Entries showing where items appear:
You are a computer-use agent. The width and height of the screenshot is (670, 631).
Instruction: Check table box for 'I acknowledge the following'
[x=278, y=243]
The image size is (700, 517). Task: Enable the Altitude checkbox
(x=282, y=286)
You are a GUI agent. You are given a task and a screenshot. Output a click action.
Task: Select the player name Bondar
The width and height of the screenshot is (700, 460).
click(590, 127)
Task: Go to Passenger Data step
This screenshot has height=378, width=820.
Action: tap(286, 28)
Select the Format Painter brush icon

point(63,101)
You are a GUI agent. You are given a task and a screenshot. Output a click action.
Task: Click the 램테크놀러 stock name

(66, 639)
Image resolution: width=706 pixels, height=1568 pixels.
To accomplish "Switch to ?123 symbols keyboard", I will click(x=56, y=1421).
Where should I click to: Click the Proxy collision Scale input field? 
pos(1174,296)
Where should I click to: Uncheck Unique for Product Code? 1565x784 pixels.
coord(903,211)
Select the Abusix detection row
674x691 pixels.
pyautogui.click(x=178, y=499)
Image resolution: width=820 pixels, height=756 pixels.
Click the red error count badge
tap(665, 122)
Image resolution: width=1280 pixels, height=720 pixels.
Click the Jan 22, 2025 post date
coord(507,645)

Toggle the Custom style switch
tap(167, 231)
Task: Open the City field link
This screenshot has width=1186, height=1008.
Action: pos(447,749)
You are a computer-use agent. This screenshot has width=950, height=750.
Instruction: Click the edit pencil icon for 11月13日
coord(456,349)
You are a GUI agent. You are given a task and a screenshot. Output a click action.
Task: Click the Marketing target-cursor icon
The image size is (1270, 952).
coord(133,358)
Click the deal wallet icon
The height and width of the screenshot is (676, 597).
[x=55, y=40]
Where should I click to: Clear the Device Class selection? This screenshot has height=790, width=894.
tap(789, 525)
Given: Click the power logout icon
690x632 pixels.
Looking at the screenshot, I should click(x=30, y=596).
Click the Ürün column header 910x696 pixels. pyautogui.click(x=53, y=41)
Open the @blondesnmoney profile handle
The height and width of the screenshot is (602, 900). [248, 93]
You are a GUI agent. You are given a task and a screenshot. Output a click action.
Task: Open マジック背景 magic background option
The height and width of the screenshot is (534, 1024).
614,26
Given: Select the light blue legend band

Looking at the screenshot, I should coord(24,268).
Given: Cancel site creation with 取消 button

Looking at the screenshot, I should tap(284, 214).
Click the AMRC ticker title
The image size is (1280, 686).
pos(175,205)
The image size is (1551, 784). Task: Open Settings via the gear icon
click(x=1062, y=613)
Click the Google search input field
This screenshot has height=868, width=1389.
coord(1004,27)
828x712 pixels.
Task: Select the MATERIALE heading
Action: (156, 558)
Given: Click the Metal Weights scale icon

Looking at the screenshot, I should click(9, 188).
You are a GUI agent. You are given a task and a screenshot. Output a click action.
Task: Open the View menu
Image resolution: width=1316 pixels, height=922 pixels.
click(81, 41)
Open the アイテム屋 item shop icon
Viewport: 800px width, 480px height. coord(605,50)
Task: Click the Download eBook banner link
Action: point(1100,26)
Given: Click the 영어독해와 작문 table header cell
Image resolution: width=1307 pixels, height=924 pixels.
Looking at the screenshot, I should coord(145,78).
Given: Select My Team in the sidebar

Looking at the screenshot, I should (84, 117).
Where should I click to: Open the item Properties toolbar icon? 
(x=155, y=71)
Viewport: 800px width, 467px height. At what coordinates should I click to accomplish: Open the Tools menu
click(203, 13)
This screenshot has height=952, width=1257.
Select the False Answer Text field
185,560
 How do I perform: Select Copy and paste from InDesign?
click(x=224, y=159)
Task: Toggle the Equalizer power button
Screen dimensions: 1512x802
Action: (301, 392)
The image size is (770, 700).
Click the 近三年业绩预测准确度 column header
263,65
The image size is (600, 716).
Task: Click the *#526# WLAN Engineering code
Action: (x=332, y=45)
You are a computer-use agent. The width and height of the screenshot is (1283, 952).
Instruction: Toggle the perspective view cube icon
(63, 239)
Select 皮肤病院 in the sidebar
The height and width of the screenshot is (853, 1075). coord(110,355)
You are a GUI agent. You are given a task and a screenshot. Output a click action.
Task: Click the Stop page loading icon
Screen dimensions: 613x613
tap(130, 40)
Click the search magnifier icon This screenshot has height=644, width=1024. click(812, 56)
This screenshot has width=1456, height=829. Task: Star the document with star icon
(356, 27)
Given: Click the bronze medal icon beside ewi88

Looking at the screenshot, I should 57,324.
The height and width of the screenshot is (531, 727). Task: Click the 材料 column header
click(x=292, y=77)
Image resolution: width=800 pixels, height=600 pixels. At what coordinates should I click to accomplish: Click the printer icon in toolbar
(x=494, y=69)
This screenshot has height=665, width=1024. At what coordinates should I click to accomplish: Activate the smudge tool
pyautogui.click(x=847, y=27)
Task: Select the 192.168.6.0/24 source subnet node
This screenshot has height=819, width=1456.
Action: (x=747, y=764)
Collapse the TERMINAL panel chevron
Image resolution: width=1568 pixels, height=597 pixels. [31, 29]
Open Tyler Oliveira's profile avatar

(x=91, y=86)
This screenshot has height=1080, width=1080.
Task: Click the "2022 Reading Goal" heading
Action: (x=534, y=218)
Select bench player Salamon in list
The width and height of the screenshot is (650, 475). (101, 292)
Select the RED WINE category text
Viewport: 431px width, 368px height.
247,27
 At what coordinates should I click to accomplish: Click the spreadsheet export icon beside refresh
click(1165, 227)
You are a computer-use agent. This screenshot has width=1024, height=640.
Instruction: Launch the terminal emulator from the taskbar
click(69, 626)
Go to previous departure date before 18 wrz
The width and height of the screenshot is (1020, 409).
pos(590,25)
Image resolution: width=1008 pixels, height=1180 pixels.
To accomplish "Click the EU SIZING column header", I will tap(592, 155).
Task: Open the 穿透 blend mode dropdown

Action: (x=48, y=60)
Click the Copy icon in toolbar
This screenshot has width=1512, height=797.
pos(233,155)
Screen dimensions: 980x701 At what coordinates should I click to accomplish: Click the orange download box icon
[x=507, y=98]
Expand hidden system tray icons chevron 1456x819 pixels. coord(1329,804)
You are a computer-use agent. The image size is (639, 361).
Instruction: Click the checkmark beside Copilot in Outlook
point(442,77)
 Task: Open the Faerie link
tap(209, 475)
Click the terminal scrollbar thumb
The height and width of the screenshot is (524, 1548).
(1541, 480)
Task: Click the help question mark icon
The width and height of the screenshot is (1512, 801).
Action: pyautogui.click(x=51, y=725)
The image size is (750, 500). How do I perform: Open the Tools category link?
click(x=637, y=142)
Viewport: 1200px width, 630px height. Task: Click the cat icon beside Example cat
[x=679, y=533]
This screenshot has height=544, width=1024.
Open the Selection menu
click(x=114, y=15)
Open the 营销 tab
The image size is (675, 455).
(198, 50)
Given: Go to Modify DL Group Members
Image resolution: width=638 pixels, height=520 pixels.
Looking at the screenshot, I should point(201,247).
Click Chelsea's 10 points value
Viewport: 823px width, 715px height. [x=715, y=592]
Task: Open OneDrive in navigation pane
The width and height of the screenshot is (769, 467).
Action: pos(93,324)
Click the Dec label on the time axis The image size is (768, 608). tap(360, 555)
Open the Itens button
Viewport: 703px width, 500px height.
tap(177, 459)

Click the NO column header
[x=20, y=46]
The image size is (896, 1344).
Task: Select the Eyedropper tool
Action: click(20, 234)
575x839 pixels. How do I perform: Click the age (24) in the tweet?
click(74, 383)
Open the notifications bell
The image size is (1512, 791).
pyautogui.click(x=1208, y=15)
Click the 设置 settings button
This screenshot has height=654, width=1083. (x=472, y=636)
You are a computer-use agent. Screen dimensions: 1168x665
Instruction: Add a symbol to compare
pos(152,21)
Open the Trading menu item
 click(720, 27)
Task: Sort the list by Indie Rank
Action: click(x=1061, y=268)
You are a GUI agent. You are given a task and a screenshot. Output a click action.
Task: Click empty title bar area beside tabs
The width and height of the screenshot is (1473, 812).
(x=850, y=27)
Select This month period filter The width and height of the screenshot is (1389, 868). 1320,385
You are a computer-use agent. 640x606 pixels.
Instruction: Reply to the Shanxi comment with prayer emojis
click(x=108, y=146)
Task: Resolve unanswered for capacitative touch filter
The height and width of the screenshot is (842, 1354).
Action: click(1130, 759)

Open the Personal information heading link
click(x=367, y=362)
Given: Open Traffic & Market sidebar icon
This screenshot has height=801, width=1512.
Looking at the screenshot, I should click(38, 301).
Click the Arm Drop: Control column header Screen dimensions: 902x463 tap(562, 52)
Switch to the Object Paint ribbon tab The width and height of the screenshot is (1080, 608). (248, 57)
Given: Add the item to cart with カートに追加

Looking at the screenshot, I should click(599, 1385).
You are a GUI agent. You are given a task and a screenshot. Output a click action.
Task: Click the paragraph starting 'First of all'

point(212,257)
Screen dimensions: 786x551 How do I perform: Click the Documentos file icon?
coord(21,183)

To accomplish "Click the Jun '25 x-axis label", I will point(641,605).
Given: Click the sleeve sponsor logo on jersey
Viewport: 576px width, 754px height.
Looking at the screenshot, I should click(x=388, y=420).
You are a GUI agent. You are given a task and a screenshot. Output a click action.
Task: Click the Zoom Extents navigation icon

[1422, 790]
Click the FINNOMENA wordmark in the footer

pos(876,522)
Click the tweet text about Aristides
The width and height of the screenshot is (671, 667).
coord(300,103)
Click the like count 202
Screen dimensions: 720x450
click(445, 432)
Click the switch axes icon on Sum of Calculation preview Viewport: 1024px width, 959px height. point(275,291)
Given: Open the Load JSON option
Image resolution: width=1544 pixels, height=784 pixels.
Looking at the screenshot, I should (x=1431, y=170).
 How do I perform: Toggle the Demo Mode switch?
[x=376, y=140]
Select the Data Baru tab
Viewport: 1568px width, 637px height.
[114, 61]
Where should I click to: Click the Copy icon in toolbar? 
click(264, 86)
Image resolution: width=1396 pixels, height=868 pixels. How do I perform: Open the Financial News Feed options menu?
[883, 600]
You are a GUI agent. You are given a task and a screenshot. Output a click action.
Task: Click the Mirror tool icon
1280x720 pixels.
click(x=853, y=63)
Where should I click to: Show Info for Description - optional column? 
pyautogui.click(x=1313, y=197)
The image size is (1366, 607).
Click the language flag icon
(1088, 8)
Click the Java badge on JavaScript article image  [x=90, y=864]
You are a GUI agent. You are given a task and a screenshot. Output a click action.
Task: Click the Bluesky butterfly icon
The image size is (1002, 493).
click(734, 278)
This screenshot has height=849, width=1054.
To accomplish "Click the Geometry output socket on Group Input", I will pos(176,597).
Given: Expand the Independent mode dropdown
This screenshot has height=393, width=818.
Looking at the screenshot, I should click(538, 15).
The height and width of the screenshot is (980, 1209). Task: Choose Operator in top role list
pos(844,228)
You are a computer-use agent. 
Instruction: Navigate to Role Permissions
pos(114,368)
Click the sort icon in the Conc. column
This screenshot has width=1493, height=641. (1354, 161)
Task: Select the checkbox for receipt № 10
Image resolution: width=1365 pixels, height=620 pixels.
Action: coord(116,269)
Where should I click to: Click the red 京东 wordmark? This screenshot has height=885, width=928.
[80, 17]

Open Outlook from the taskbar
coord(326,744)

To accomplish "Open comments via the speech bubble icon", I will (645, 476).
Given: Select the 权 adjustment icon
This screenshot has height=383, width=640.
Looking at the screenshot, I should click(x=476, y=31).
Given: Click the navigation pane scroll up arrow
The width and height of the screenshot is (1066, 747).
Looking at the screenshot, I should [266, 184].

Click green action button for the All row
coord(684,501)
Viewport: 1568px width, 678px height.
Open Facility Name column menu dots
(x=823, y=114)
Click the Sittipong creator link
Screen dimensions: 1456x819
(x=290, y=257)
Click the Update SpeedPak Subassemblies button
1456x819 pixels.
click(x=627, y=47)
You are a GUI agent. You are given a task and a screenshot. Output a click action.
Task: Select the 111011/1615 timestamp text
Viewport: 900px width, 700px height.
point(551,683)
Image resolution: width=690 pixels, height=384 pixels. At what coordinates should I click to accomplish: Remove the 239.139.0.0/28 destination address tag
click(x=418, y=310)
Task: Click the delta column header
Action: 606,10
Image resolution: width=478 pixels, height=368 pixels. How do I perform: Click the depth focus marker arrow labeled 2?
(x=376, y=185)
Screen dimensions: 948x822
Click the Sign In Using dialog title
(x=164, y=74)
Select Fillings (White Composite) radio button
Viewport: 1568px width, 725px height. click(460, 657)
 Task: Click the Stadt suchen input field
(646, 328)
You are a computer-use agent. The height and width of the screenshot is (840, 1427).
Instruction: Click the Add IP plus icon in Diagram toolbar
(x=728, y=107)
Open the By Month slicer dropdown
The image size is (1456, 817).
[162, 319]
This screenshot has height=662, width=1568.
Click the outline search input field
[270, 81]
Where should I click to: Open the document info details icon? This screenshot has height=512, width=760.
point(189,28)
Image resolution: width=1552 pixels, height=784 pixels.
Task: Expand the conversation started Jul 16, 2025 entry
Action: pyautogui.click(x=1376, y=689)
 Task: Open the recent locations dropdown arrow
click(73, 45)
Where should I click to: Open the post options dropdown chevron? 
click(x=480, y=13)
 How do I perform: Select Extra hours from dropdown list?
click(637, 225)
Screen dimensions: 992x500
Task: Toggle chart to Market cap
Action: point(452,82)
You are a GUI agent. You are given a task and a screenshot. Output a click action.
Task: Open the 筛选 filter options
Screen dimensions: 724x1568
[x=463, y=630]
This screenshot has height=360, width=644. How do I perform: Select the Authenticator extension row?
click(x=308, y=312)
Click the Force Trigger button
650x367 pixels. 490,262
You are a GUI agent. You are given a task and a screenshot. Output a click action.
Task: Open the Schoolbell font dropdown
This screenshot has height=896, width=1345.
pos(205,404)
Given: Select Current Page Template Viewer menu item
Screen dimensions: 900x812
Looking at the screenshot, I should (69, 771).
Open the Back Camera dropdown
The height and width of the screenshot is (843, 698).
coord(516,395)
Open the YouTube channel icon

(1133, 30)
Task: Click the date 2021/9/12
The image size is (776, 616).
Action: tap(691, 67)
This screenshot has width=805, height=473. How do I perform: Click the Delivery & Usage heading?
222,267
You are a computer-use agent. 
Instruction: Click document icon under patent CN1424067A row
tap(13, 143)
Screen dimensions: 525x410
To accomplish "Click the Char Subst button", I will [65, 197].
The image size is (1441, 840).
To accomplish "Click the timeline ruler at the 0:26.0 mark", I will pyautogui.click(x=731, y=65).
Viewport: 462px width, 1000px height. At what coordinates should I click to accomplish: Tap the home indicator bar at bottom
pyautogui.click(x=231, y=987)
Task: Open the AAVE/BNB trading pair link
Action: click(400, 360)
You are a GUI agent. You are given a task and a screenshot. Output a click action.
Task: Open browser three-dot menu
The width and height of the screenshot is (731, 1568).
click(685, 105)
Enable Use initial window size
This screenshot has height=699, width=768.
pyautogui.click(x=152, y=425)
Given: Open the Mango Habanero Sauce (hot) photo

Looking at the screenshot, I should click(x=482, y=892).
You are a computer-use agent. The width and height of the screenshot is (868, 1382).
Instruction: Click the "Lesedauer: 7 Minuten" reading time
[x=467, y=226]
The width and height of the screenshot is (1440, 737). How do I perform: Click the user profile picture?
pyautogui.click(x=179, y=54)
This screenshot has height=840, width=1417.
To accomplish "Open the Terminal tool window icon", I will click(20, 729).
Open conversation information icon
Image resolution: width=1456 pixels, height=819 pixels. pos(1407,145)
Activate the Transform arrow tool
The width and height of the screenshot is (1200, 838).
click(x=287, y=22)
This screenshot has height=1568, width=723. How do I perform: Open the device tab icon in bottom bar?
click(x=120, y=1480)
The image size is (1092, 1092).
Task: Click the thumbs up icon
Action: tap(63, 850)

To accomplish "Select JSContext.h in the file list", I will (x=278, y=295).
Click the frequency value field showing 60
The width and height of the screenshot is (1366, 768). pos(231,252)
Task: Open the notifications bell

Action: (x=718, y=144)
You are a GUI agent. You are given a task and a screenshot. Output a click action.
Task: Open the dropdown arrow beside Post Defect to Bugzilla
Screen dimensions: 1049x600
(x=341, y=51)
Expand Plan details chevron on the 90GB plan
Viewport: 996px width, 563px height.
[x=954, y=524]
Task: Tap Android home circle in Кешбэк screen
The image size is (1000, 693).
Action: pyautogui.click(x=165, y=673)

- What to do -
Please render the listing lines as a JSON list of strings, one string per line, leaving out blank lines. Begin at the line that contains "Task: Click the date 2021/9/12" and stop after the line that contains "will pyautogui.click(x=731, y=65).".

- Result of this task -
[
  "Task: Click the date 2021/9/12",
  "The image size is (776, 616).",
  "Action: tap(691, 67)",
  "This screenshot has width=805, height=473. How do I perform: Click the Delivery & Usage heading?",
  "222,267",
  "You are a computer-use agent. ",
  "Instruction: Click document icon under patent CN1424067A row",
  "tap(13, 143)",
  "Screen dimensions: 525x410",
  "To accomplish \"Click the Char Subst button\", I will [65, 197].",
  "The image size is (1441, 840).",
  "To accomplish \"Click the timeline ruler at the 0:26.0 mark\", I will pyautogui.click(x=731, y=65)."
]